**Tasks to complete:**
1) From the children's book review, print the passage between "In 1954, a lovely" and "babies and toddlers.", inclusive.
2) According to the children's book review, who compiled the rhymes in Lavender's Blue?

**Document excerpt:**

start

Ted Dewan's little Bing books (David Fickling £4.99 each), about a rabbit toddler, have rhythm, action, humour, observation and edification, which is a lot for a small package. They prove, too, that pictures that use computer and cartoon techniques don't have to be deadened by them.
In 1954, a lovely collection of nursery rhymes made the mould for successors. Lavender's Blue (OUP £14.99) contained pastoral drawings, gently coloured and black-and-white, by Harold Jones, heir to Kate Greenaway and Randolph Caldecott, and 167 rhymes, compiled by Kathleen Lines, including songs, alphabet rhymes, proverbs and finger games (with instructions). Now rather quaint, the book has just been reissued; it's ideal for reading to babies and toddlers.

end

**Collected data:**
start

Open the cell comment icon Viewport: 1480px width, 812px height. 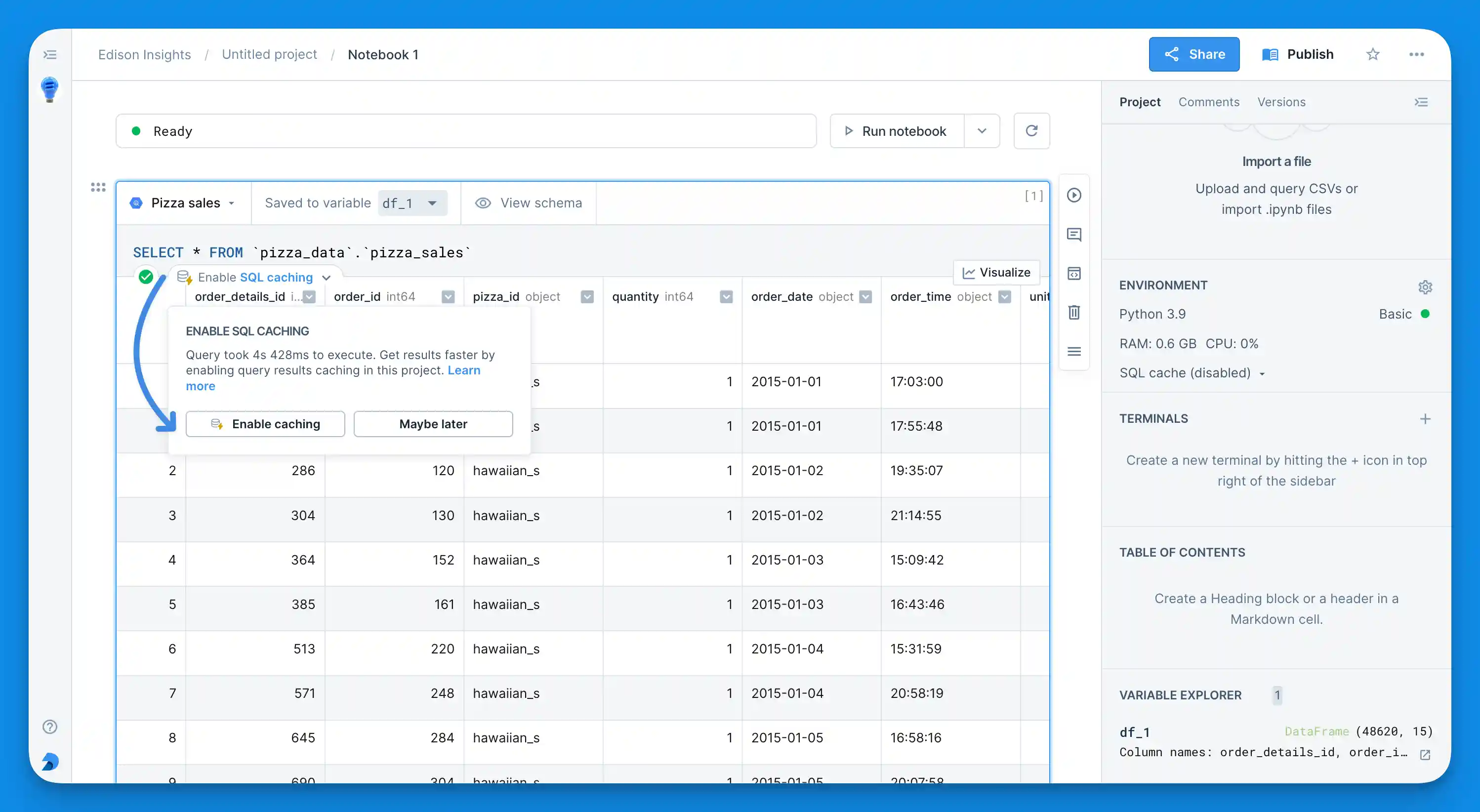point(1074,234)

end

**Responses for each task:**
1)
In 1954, a lovely collection of nursery rhymes made the mould for successors. Lavender's Blue (OUP £14.99) contained pastoral drawings, gently coloured and black-and-white, by Harold Jones, heir to Kate Greenaway and Randolph Caldecott, and 167 rhymes, compiled by Kathleen Lines, including songs, alphabet rhymes, proverbs and finger games (with instructions). Now rather quaint, the book has just been reissued; it's ideal for reading to babies and toddlers.

2) Kathleen Lines